SYNAPSE: Synergizing an Adapter and Finetuning for High-Fidelity EEG Synthesis from a CLIP-Aligned Encoder
Jeyoung Lee, Hochul Kang
TL;DR
This work tackles EEG-to-image synthesis using diffusion models by addressing EEG-specific challenges such as noise and subject variability. It introduces SYNAPSE, a two-stage framework that first learns a CLIP-aligned semantic latent from EEG via a hybrid autoencoder and then finetunes a lightweight adapter on Stable Diffusion to condition images on EEG features with minimal trainable parameters. The approach achieves state-of-the-art perceptual fidelity on the CVPR40 benchmark and demonstrates strong cross-subject generalization, while revealing that reconstructing perceptual content rather than strict class labels yields more faithful generations. The results indicate that the learned latent geometry aligns with visual structure, enabling plausible reconstructions of what subjects perceive and offering a practical pathway toward brain-to-vision translation and potential clinical applications.
Abstract
Recent progress in diffusion-based generative models has enabled high-quality image synthesis conditioned on diverse modalities. Extending such models to brain signals could deepen our understanding of human perception and mental representations. However,electroencephalography (EEG) presents major challenges for image generation due to high noise, low spatial resolution, and strong inter-subject variability.

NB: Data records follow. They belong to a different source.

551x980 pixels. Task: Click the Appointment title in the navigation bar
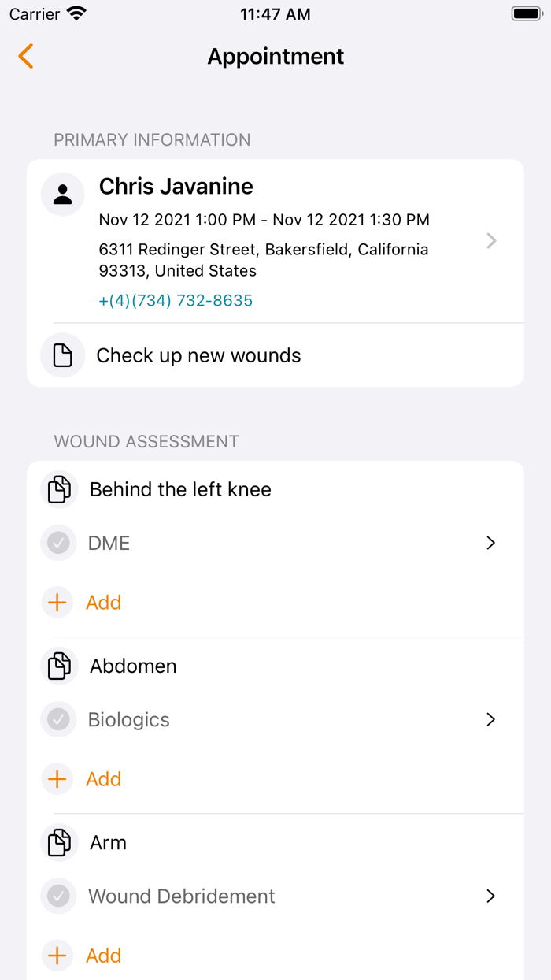tap(275, 56)
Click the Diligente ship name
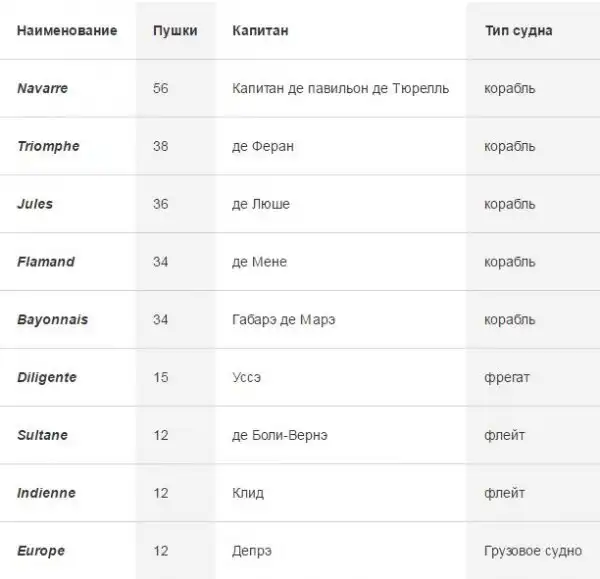600x579 pixels. (x=47, y=378)
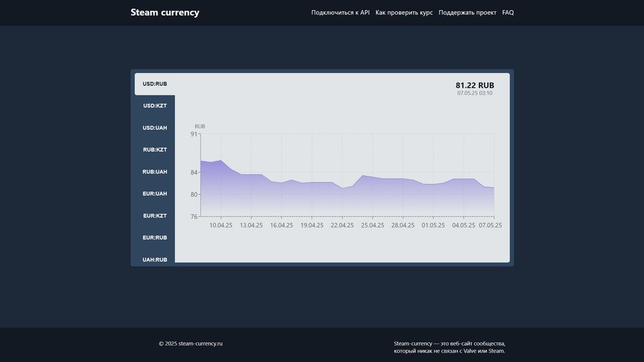Switch to EUR:UAH pair
Viewport: 644px width, 362px height.
(x=155, y=194)
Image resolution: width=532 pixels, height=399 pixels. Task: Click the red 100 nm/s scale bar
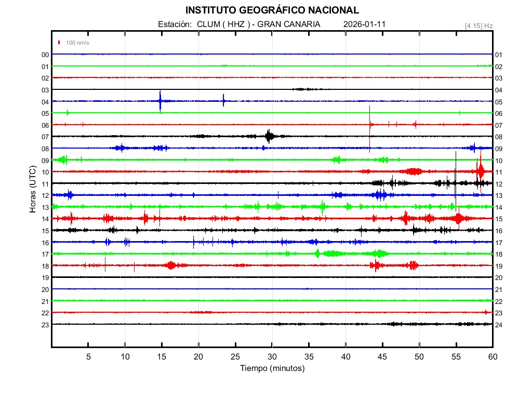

Existing approaches,such as DreamDiffusion, BrainVis, and GWIT, primarily adapt EEG features to pre-trained Stable Diffusion models using complex alignment or classification pipelines, often resulting in large parameter counts and limited interpretability. We introduce SYNAPSE, a two-stage framework that bridges EEG signal representation learning and high-fidelity image synthesis. In Stage1, a CLIP-aligned EEG autoencoder learns a semantically structured latent representation by combining signal reconstruction and cross-modal alignment objectives. In Stage2, the pretrained encoder is frozen and integrated with a lightweight adaptation of Stable Diffusion, enabling efficient conditioning on EEG features with minimal trainable parameters. Our method achieves a semantically coherent latent space and state-of-the-art perceptual fidelity on the CVPR40 dataset, outperforming prior EEG-to-image models in both reconstruction efficiency and image quality. Quantitative and qualitative analyses demonstrate that SYNAPSE generalizes effectively across subjects, preserving visual semantics even when class-level agreement is reduced. These results suggest that reconstructing what the brain perceives, rather than what it classifies, is key to faithful EEG-based image generation.